→ **YOUR OBJECTIVE**:
Write out the lines of the listing below word for word, starting with the line that contains "Screen dimensions: 933x700" and going on through the line that contains "coord(90,707)", and leave out the pictures.

>> begin DATA SHOWN

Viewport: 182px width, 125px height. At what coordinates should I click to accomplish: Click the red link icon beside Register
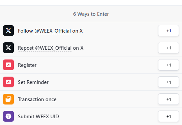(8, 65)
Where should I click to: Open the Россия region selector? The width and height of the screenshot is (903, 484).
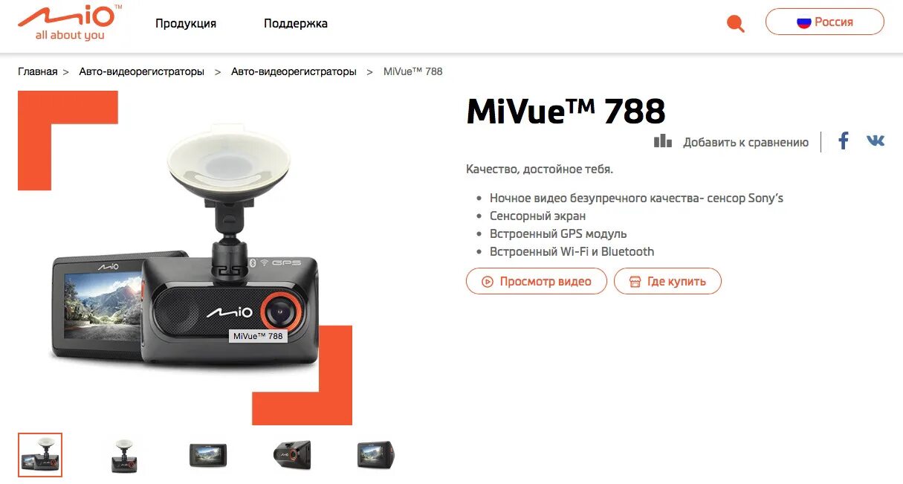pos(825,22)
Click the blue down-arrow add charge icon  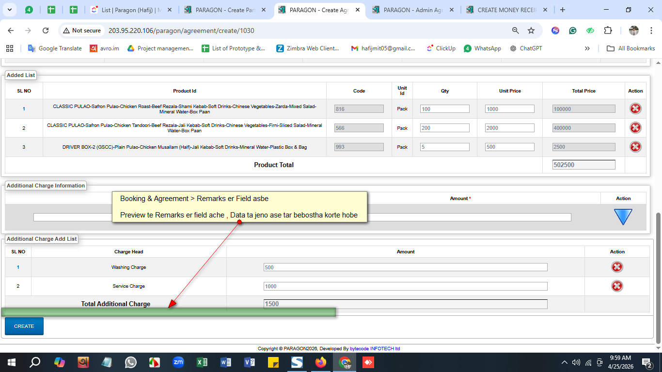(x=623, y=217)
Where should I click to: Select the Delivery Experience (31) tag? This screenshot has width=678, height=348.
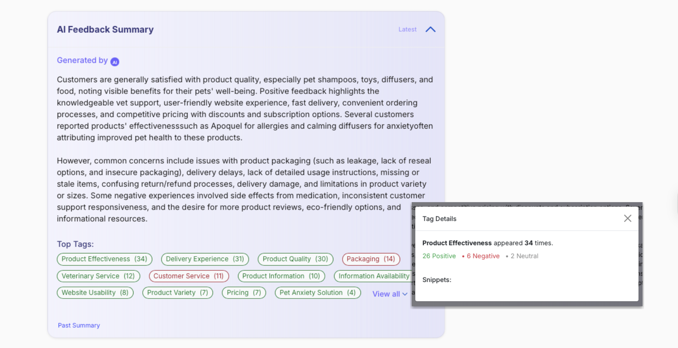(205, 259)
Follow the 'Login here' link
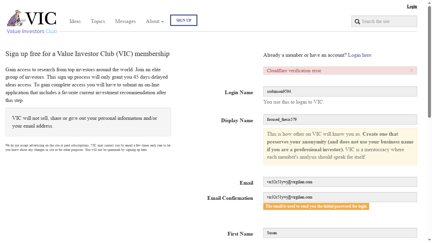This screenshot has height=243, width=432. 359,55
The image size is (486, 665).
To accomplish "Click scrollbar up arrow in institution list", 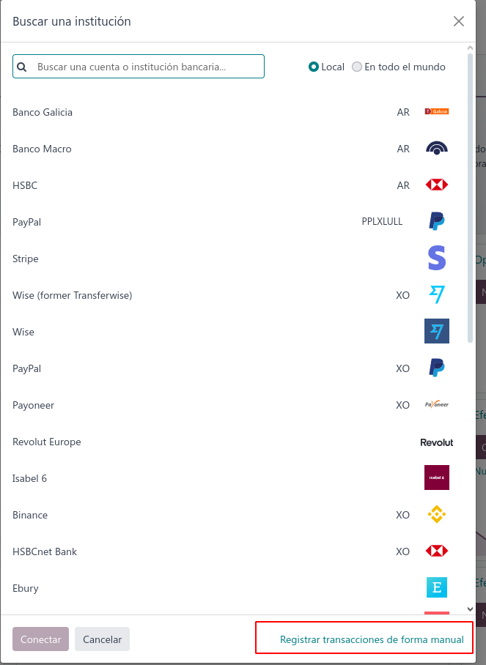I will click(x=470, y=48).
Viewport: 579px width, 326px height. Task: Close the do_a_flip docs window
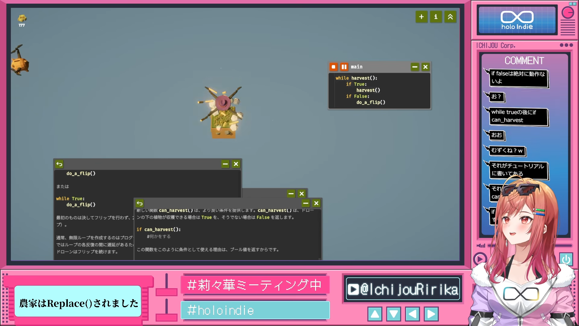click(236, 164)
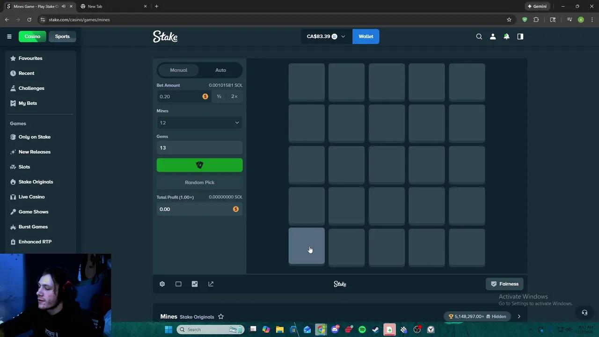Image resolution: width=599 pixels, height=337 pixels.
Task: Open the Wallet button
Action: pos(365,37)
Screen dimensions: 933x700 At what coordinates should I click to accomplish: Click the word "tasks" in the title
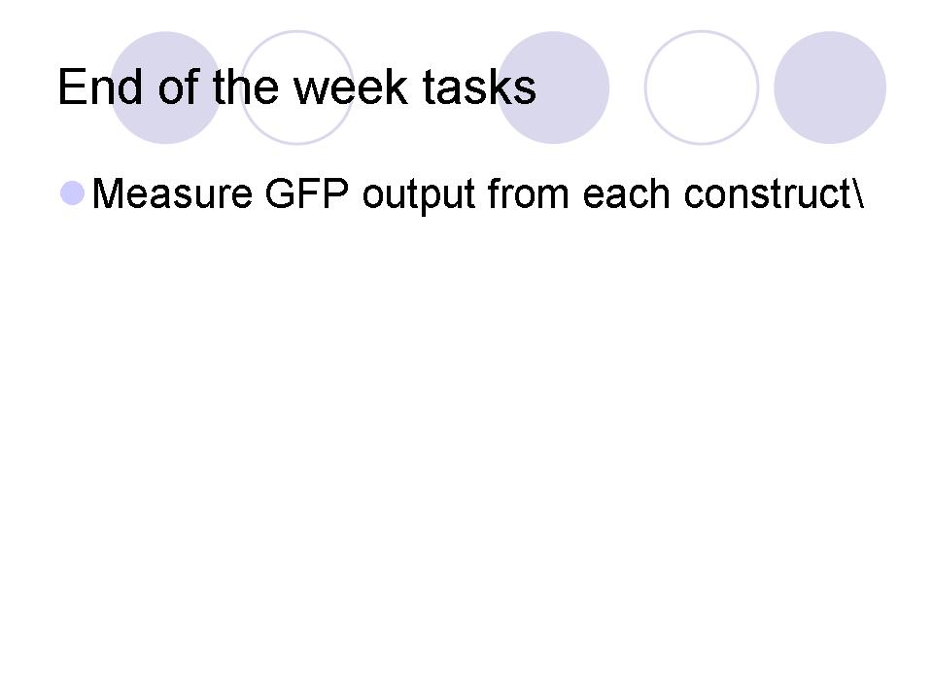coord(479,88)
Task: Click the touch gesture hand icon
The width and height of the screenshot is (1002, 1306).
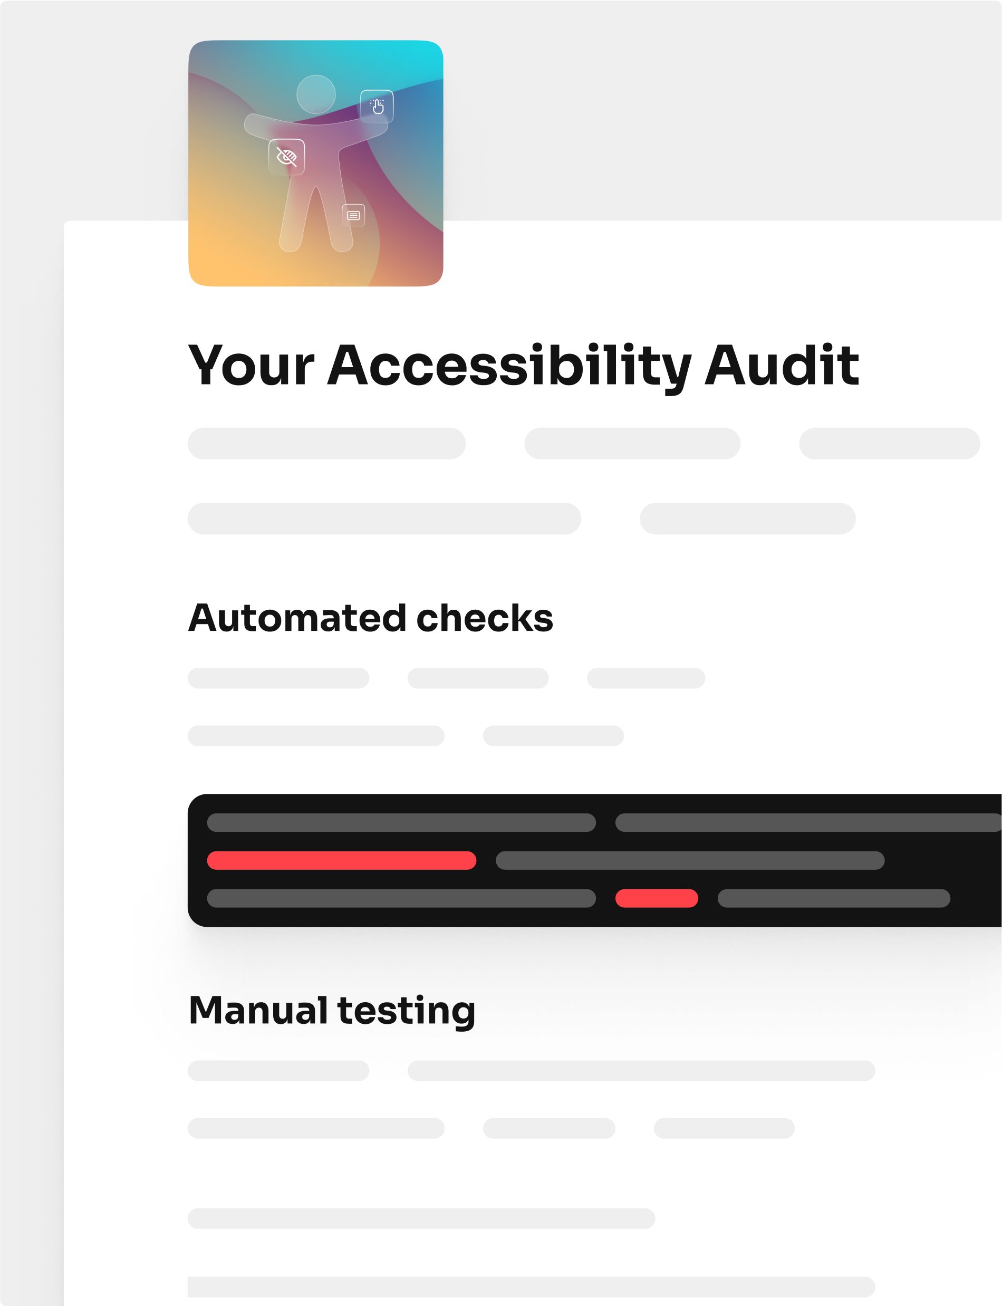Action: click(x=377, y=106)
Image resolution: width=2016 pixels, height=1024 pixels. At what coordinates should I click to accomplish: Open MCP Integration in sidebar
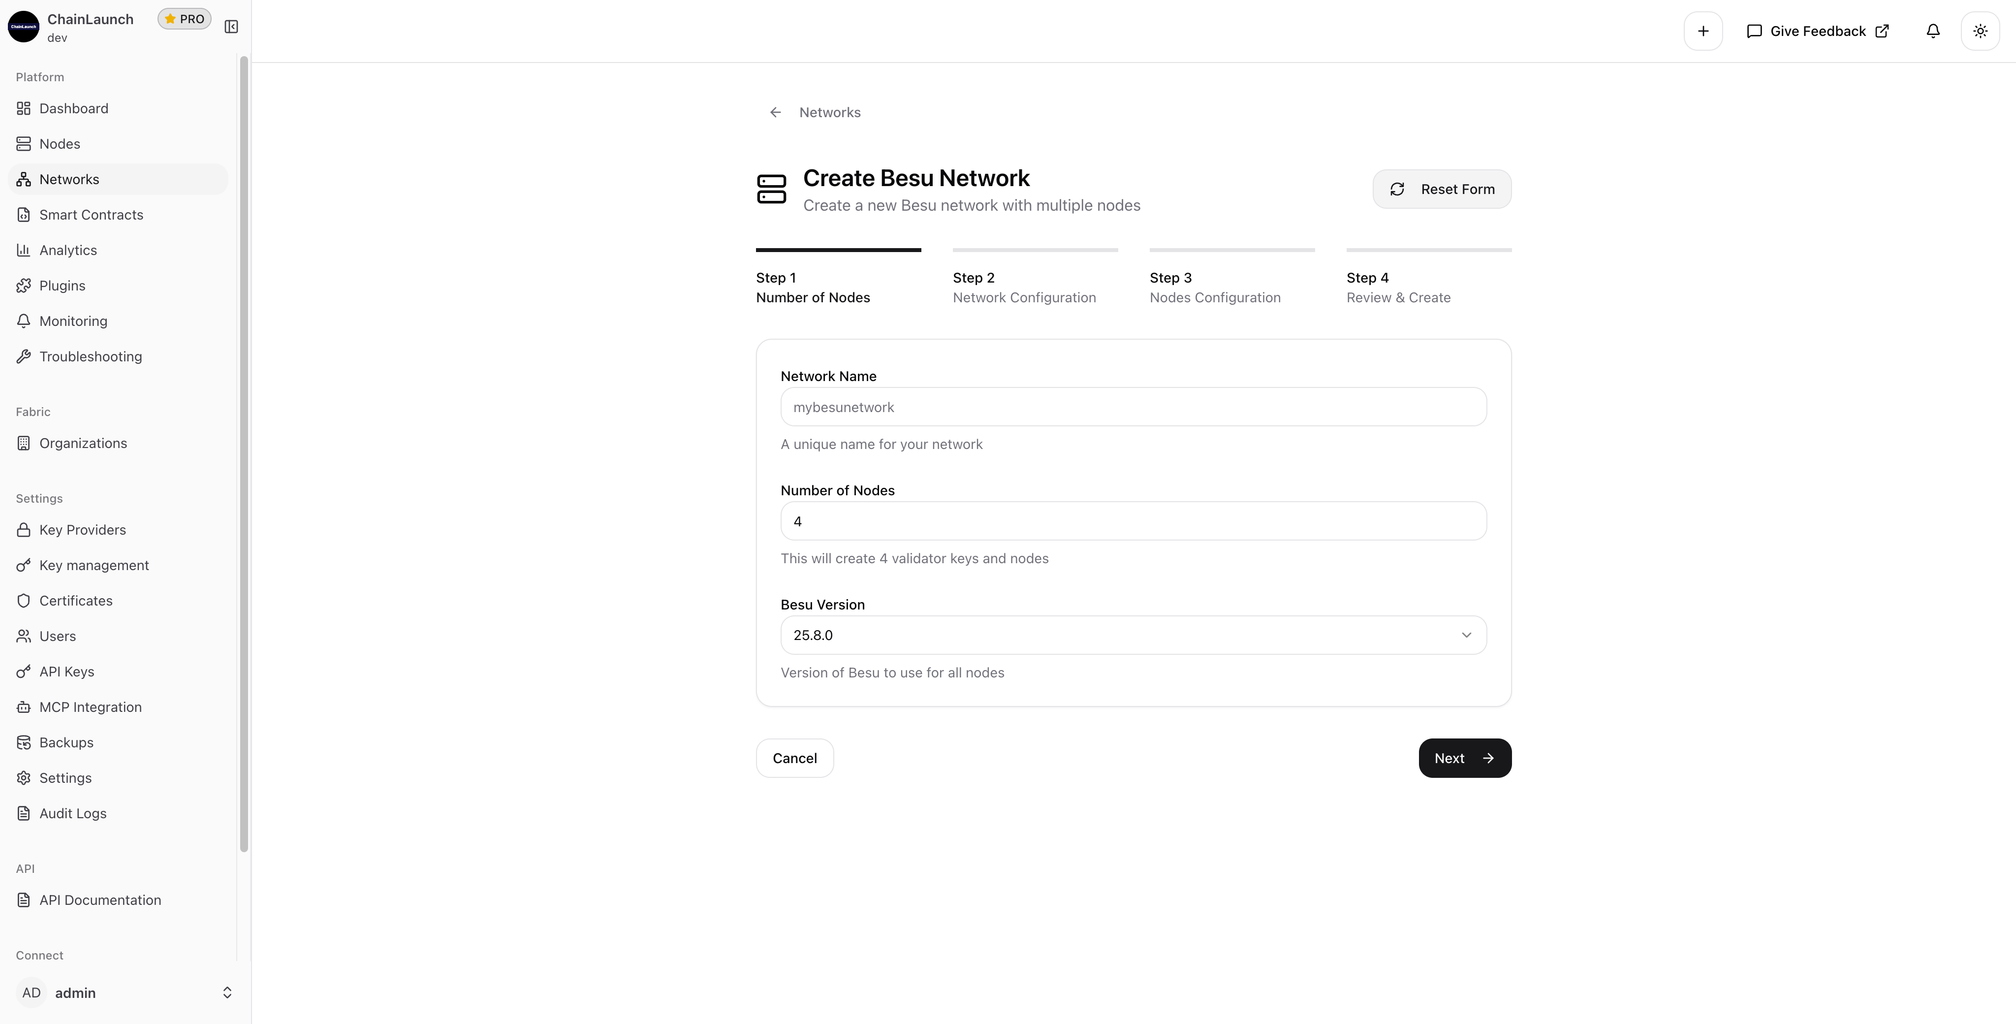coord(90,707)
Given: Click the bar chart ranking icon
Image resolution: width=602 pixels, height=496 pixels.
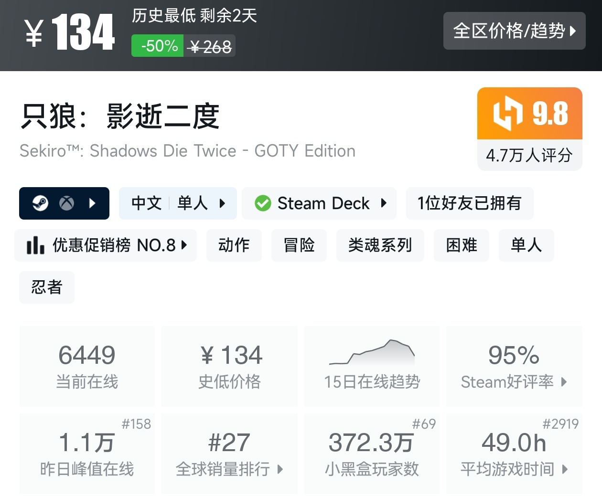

>> end DATA SHOWN

→ **COMPLETED TASK**:
Screen dimensions: 933x700 At what coordinates should I click to accomplish: Click the word "tasks" in the title
coord(479,88)
Task: Click the touch gesture hand icon
The width and height of the screenshot is (1002, 1306).
Action: click(x=377, y=106)
Image resolution: width=2016 pixels, height=1024 pixels. At what coordinates should I click to accomplish: Open MCP Integration in sidebar
coord(90,707)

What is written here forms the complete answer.